The lack of effect of NFZ on DMI metabolism is consistent with both in vivo and in vitro data showing that NFZ is metabolized by CYP3A4 and that both NFZ and OH-NFZ are inhibitors of CYP3A4 albeit considerably less potent than ketoconazole. The metabolites mCPP and triazoledione, in contrast, do not inhibit CYP3A4. In addition, these results further support the view that NFZ does not substantially inhibit CYP2D6, consistent with in vitro data.14
These results of the lack of effect of NFZ on DMI metabolism have to be viewed carefully since the trough level data suggest that DMI and OH-DMI may not have been at steady-state on Day 19. This means that NFZ may have been having some effect on DMI clearance although the effect is apparently modest. While the analysis of trough levels (Days 17-19) suggested that steady state had not been reached, comparison of the trough levels on Day 19 with Day 9 showed no difference.

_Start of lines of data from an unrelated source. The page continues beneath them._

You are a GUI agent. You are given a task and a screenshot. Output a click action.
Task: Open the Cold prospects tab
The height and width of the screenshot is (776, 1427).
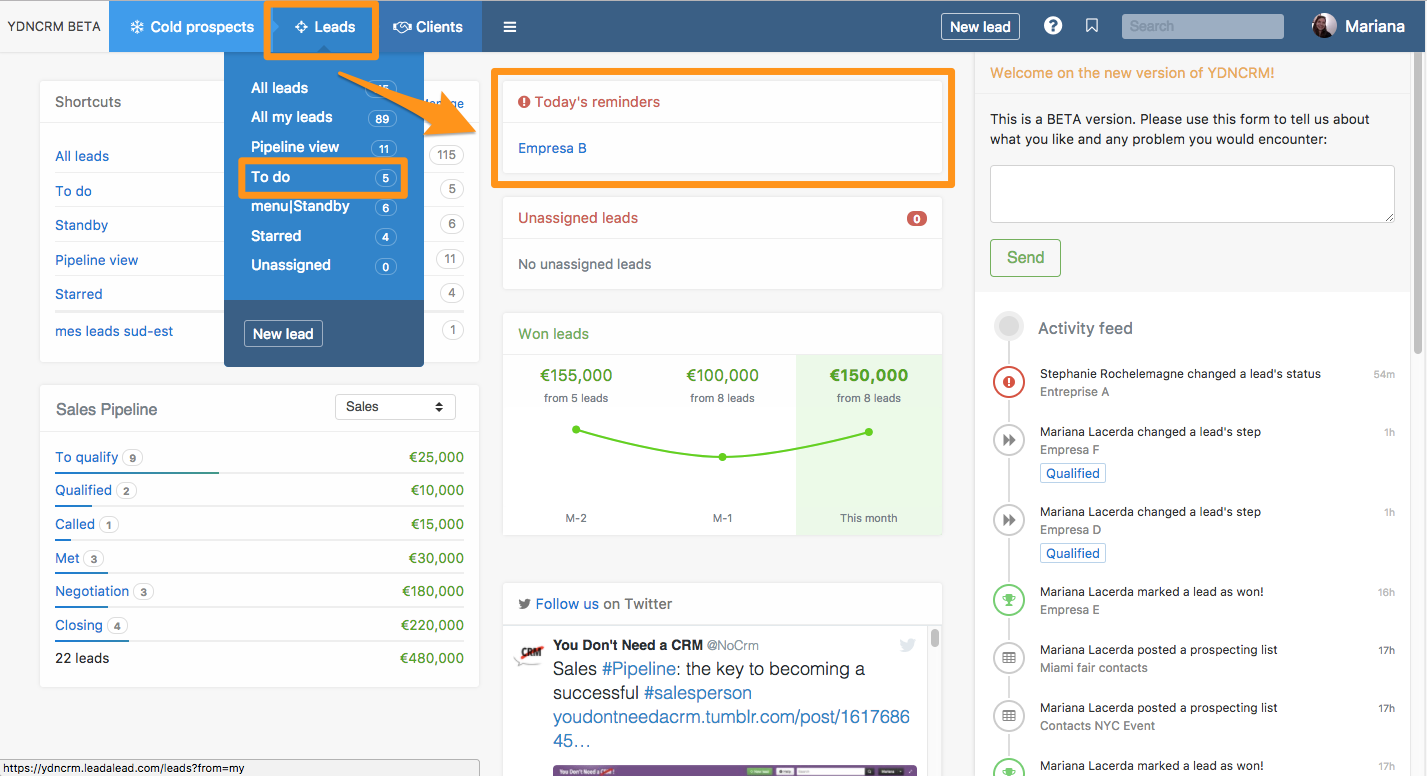click(x=191, y=27)
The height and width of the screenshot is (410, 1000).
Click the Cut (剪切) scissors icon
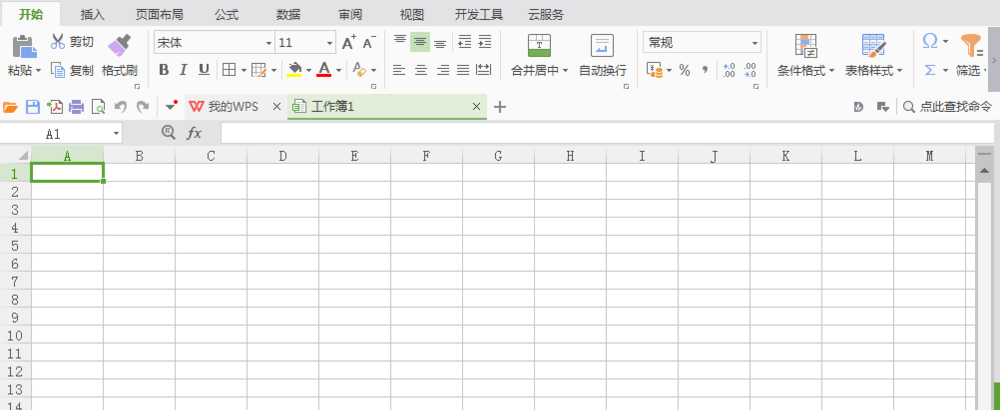coord(58,42)
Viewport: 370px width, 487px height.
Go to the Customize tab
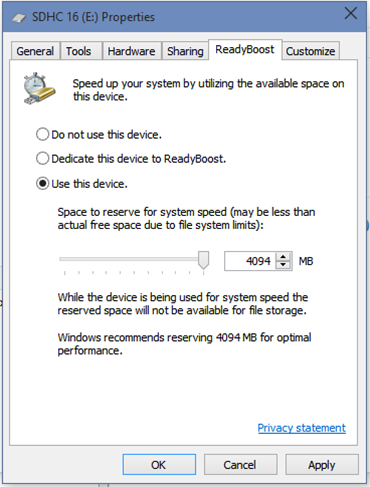pos(310,51)
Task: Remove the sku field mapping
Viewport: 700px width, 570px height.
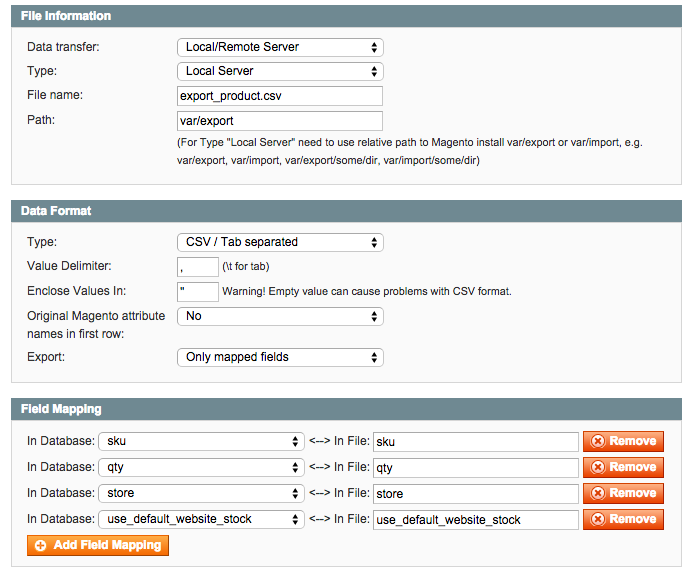Action: click(623, 441)
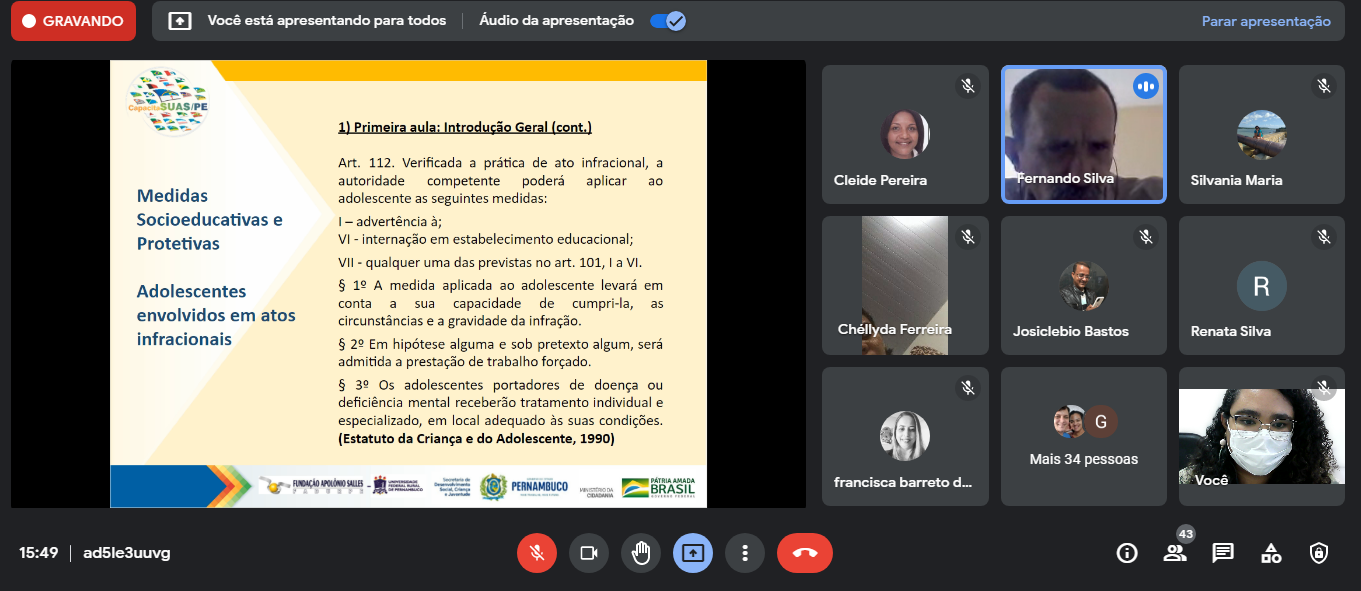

The effects that DMI had on the metabolism of mCPP (increased AUC0-12 by 44%) supports previous results suggesting that hydroxylation of mCPP is CYP2D6 mediated. "Poor" metabolizers of DMI have been shown to eliminate mCPP more slowly than "extensive" metabolizers of DMI.8 In addition, fluoxetine and paroxetine have been shown to substantially inhibit CYP2D6 mediated drug metabolism15-17, producing 4- to 6-fold increases in plasma levels of co-administered drugs, such as DMI18,19 which are principally CYP2D6 substrates. Thus, it is most likely that mCPP is a substrate for CYP2D6, and the increased levels observed during co-administration of NFZ and DMI were due to competition with DMI for CYP2D6. However, the modest observed increase in mCPP levels is unlikely to be clinical relevant. There did not appear to be any increase in adverse events associated with increased mCPP levels. Also, in this study, the AUC0-12 of mCPP represented only 5% of the AUC0-12 for NFZ during combined NFZ and DMI treatment compared to 3% during NFZ treatment alone. According to the manufacturer's product information, the AUC0-4 for mCPP is about 7% the AUC0-4 for the parent in healthy volunteers receiving NFZ alone.
Overall, the combined administration of DMI and NFZ appeared to be safe and well tolerated. Dizziness, lightheadedness, and insomnia were more frequently experienced when the two drugs were combined than when either drug was administered alone. However, these symptoms were generally mild and transient. The apparent increased incidence of tachycardia with the combination of the two drugs warrants some discussion. However, since tachycardia was reported in 2 of 10 patients receiving DMI alone and none of the subjects receiving NFZ alone, the incidence of tachycardia is more likely to be related to the class-specific safety profile of DMI rather than changes in the pharmacokinetic profile of NFZ (and its metabolites) observed when DMI was co-administered.
It is therefore anticipated that the addition of NFZ in daily dosages up to 300 mg per day to existing DMI therapeutic regimens and other TCA-based therapeutic regimens would not result in clinically significant increases in the incidence of adverse events or necessitate a reduction in TCA dosage. Likewise, the addition of TCA-based therapy to existing treatment regimens with NFZ would be considered equally safe within the dosing parameters of this study, based on pharmacokinetic analysis alone.